* **Exercise text**
● ● ● ●
A blog post by Mark Price, originally published at Third and State.
The Allentown Morning Call reports that a plant operated by International Battery in the Lehigh Valley has closed its doors. The facility opened in 2008 with $4 million in incentives from the commonwealth.
- Spencer Soper, The Morning Call — International Battery abruptly closes: Officials surprised by loss of high-tech manufacturer:
International Battery, which opened an Upper Macungie plant in 2008 that was expected to create hundreds of jobs, has abruptly closed without explanation, workers said, surprising local officials who worked for years to attract the company to the Valley…
Phone messages left with various company representatives were not immediately returned. A message left with Wexford Capital, a Greenwich, Conn., hedge fund that invested $35 million in International Battery in 2010, was not immediately returned.
International Battery, which makes rechargeable lithium-ion cells and batteries for the military and industrial uses, was seen as a recruiting win in 2008 when it decided to invest millions of dollars in the Lehigh Valley and create manufacturing jobs.
● ● ● ●
* **Supplied information**
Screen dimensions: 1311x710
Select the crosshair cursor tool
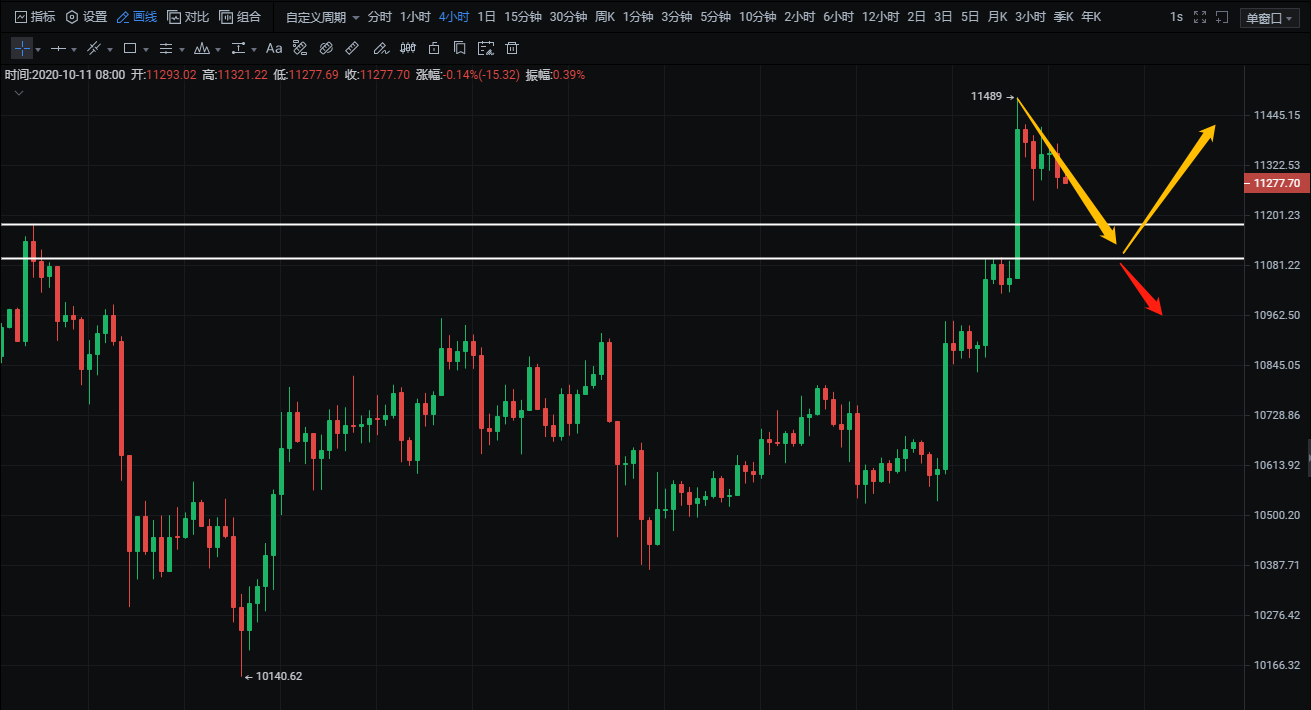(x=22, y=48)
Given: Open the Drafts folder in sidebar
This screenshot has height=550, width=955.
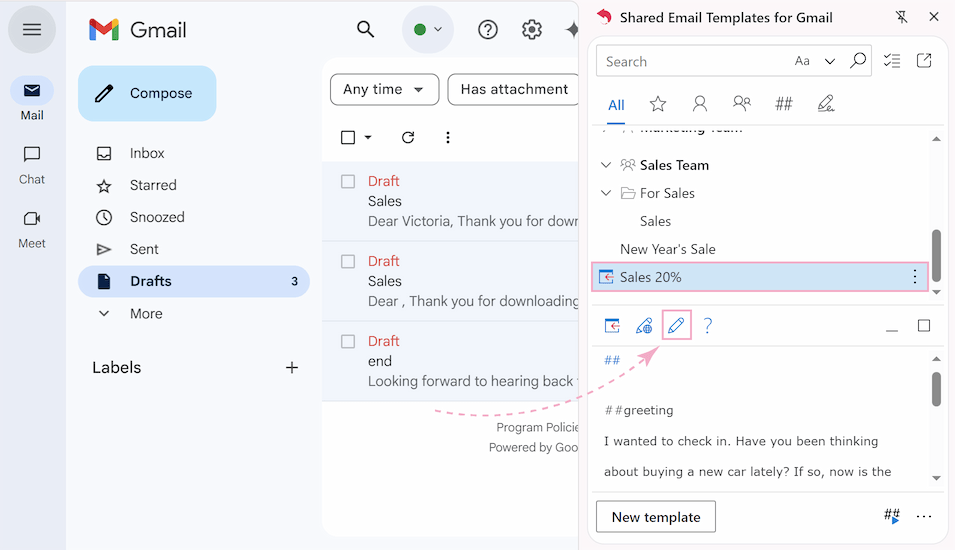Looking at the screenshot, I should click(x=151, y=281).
● ● ● ●
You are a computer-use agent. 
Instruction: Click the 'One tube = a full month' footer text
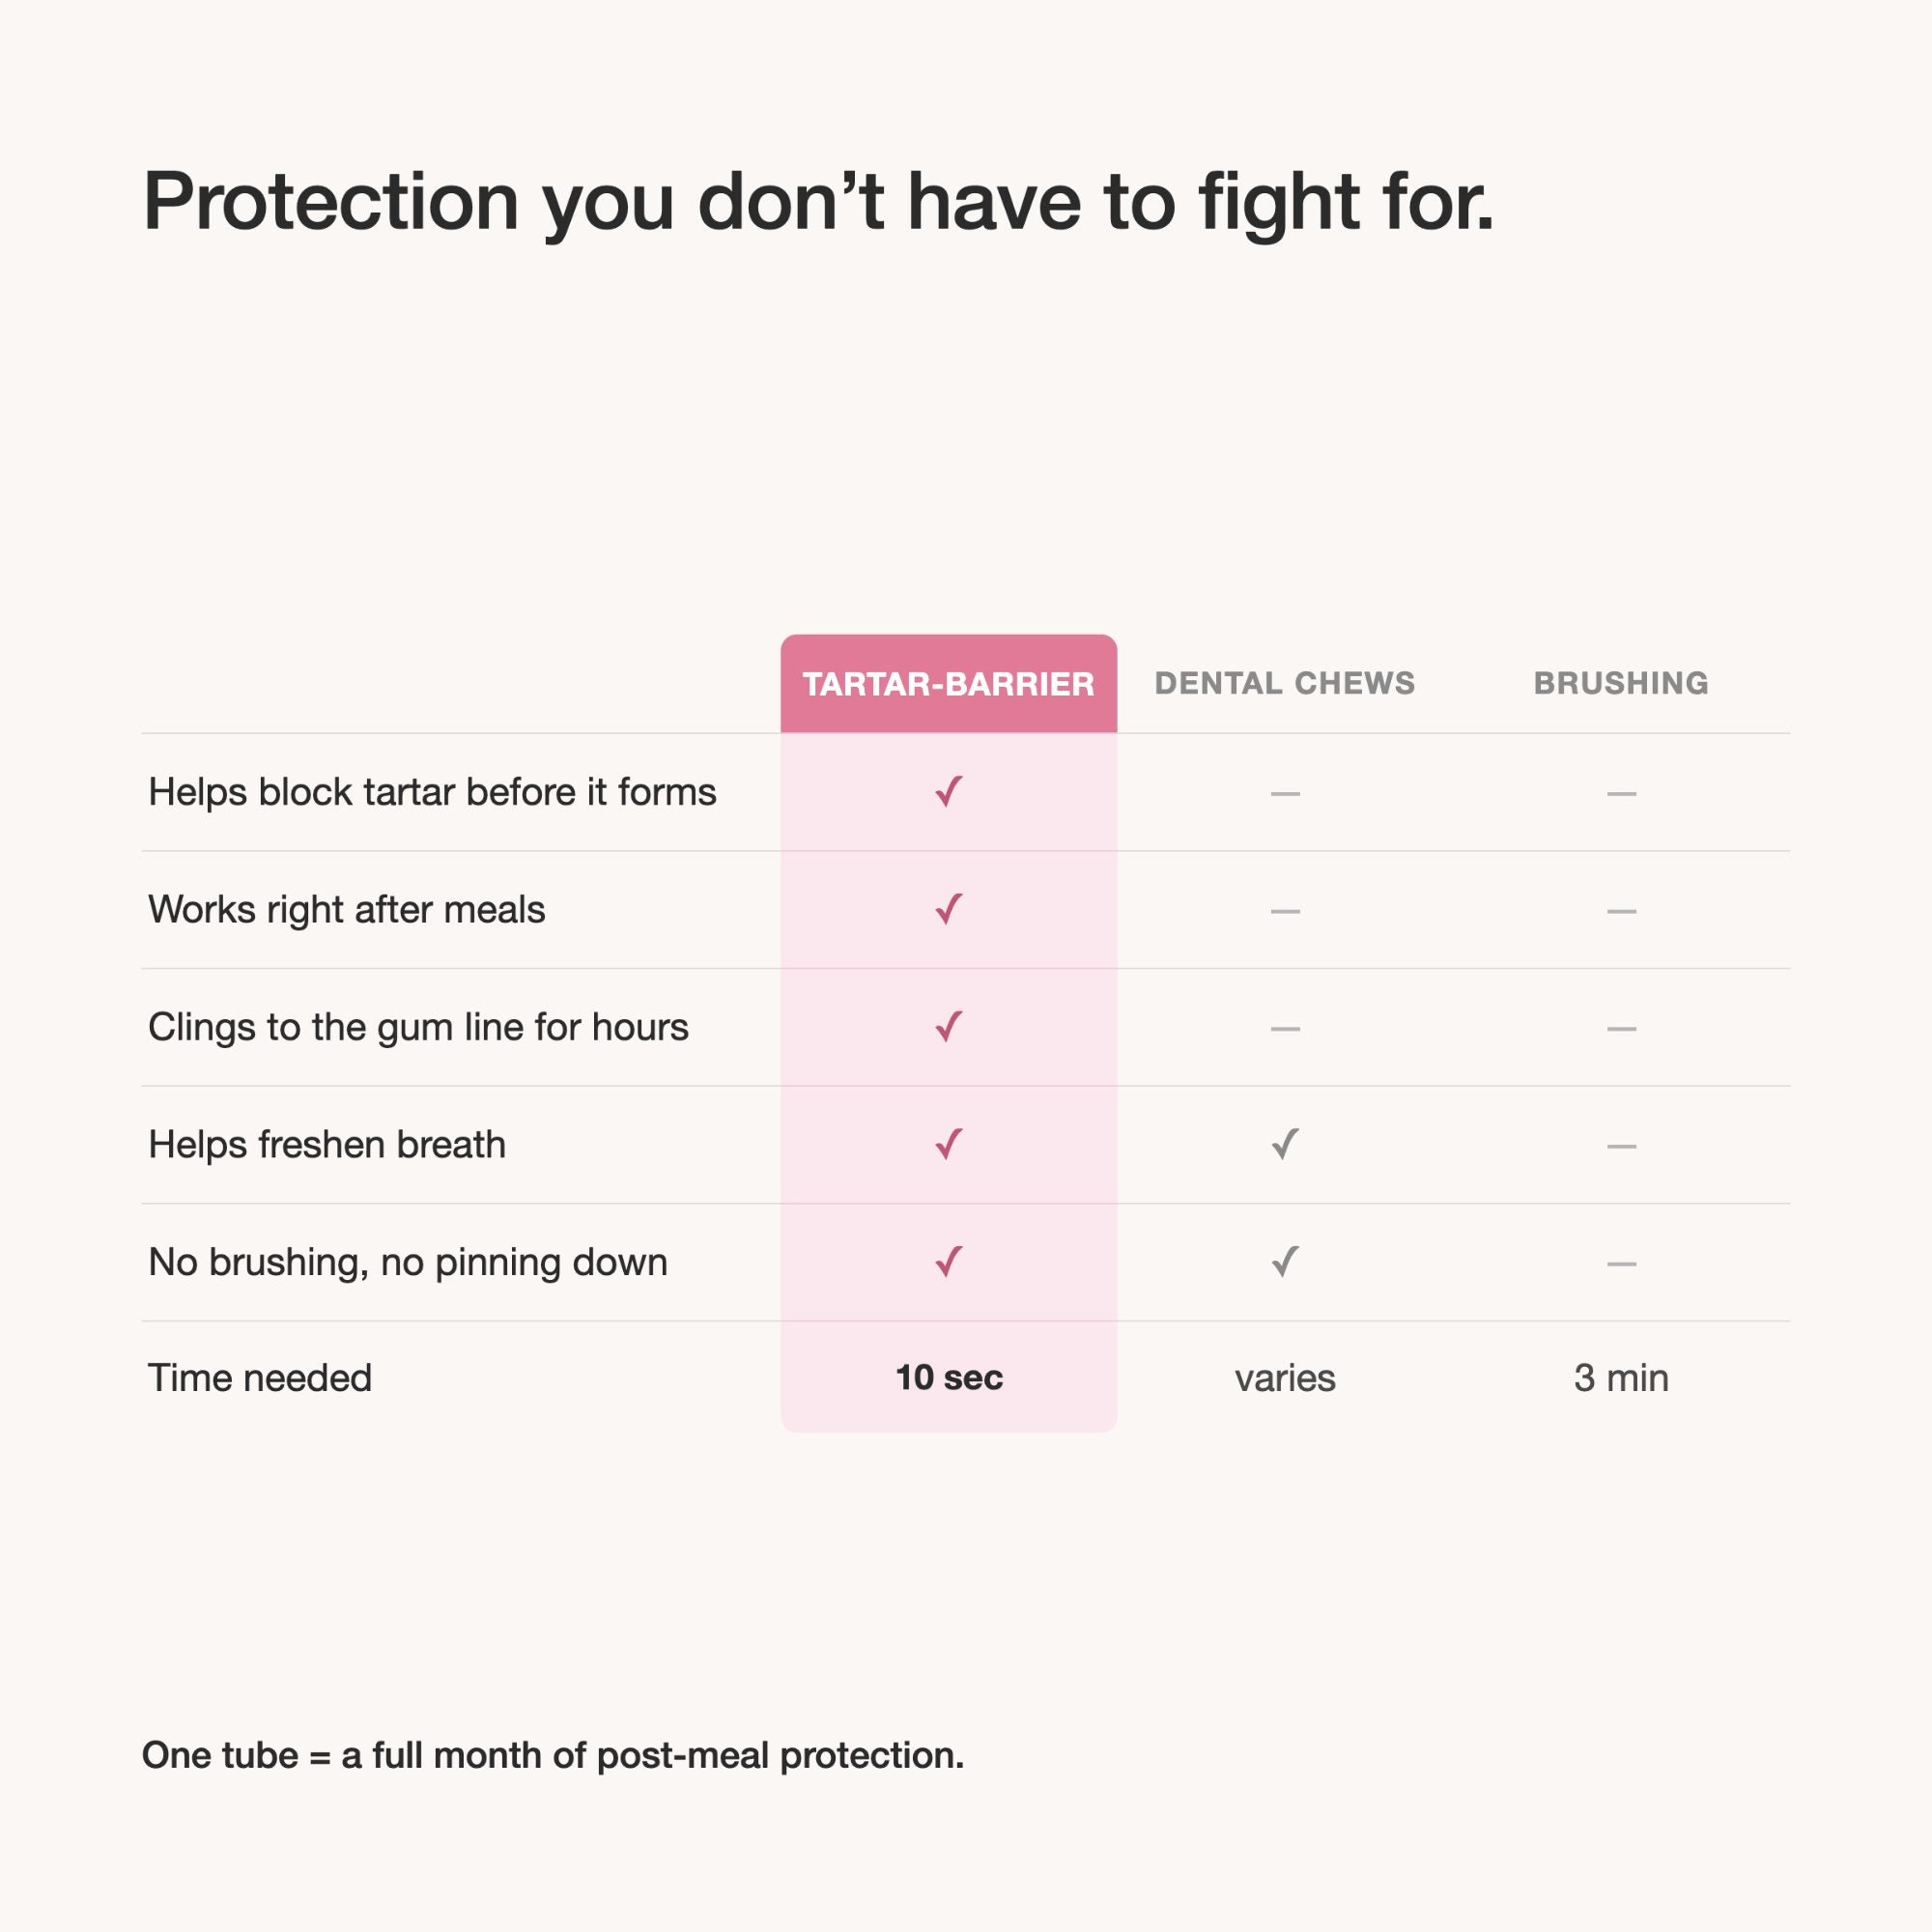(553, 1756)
● ● ● ●
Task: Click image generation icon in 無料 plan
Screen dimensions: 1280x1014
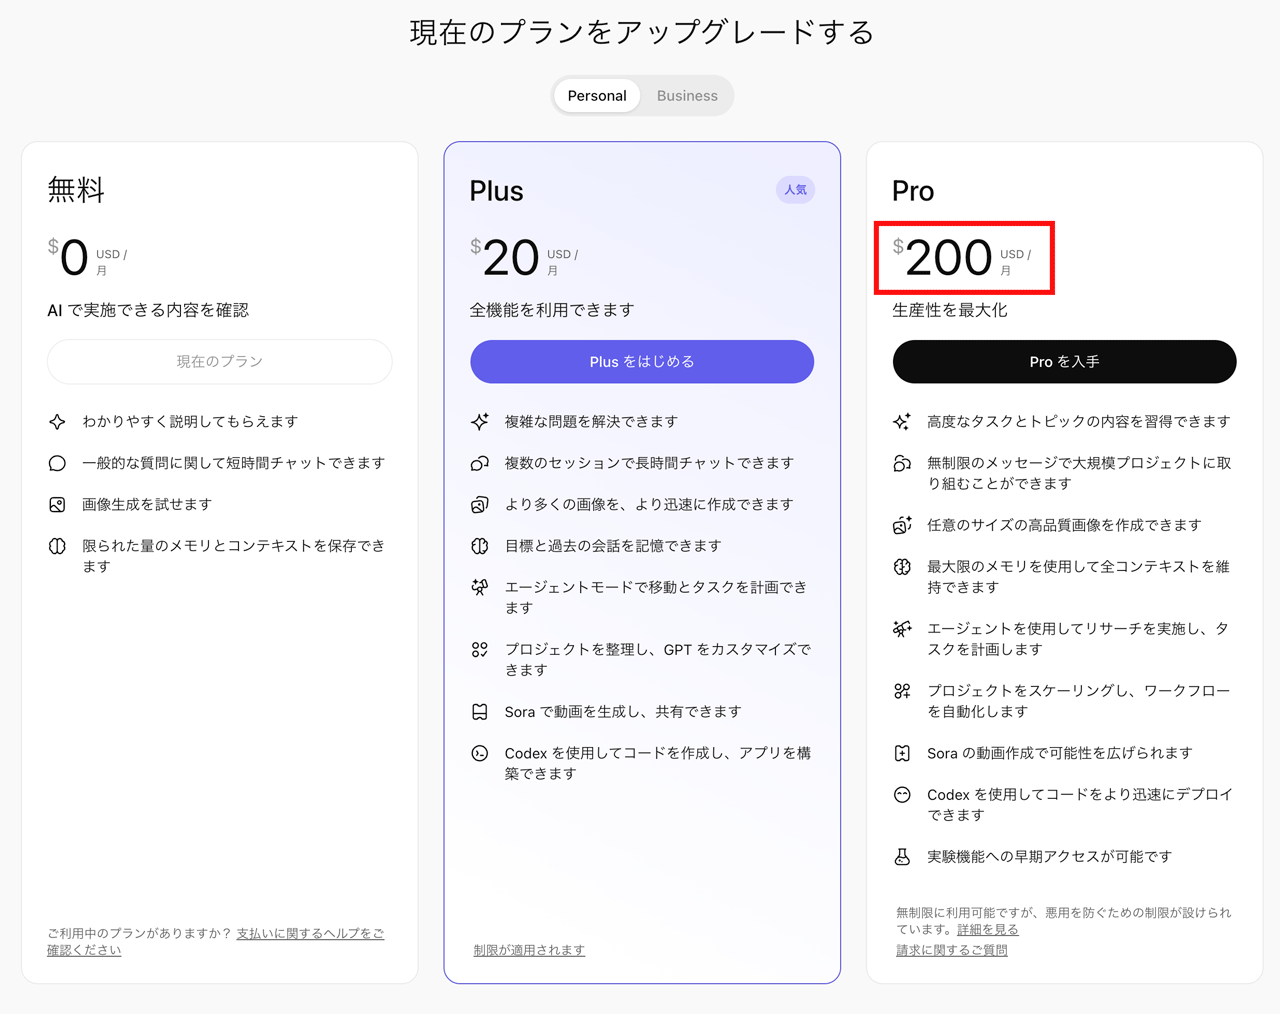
● ● ● ●
* **Exercise set**
1. List every organization or publication named in the article on the International Battery closing, giving each one once.
2. Answer the following from the article on the International Battery closing:
(a) In what year did the Upper Macungie plant open?
(b) How much did Wexford Capital invest in International Battery, and in what year?
(c) What does International Battery make?
3. Resume the article on the International Battery closing, picking up after its final sentence.

* **Responses by item number**
1.
Third and State
The Allentown Morning Call
International Battery
Wexford Capital

2.
(a) 2008
(b) $35 million, in 2010
(c) Rechargeable lithium-ion cells and batteries for the military and industrial uses

3.
Philadelphia City Paper reviews the effort to sell the Philadelphia Gas Works.
- Daniel Denvir, Philadelphia City Paper — Utility Players: A consultant (and potential bidder) has advised the city to sell off PGW. It could be a perilous gamble:
In 2007, the massive Texas utility company TXU was sold to a private-equity firm, on the advice of George Bilicic of mega-firm Lazard. It was the biggest leveraged buyout in history. Lazard made a tidy $13.5 million fee; Bilicic went on to work for the bankers who bought the utility. As for the utility itself? Energy Future Holdings (as TXU is now called) is now spiraling into debt so deep that Warren Buffett recently apologized for investing in it.
Now the same consultant (Bilicic) at the same company (Lazard) is advising Mayor Michael Nutter on a plan for a similar sale, this time of Philadelphia Gas Works (PGW), the city-owned utility. Potential conflicts of interest aside, consumer advocates contend a sale could hurt ratepayers and the 109,000 poor and elderly that rely on subsidized gas heat. But Nutter, citing a report by Lazard, says it could free the city from major financial liabilities, including costly pensions.
Since it is Friday, I will leave you with the Steve Miller Band.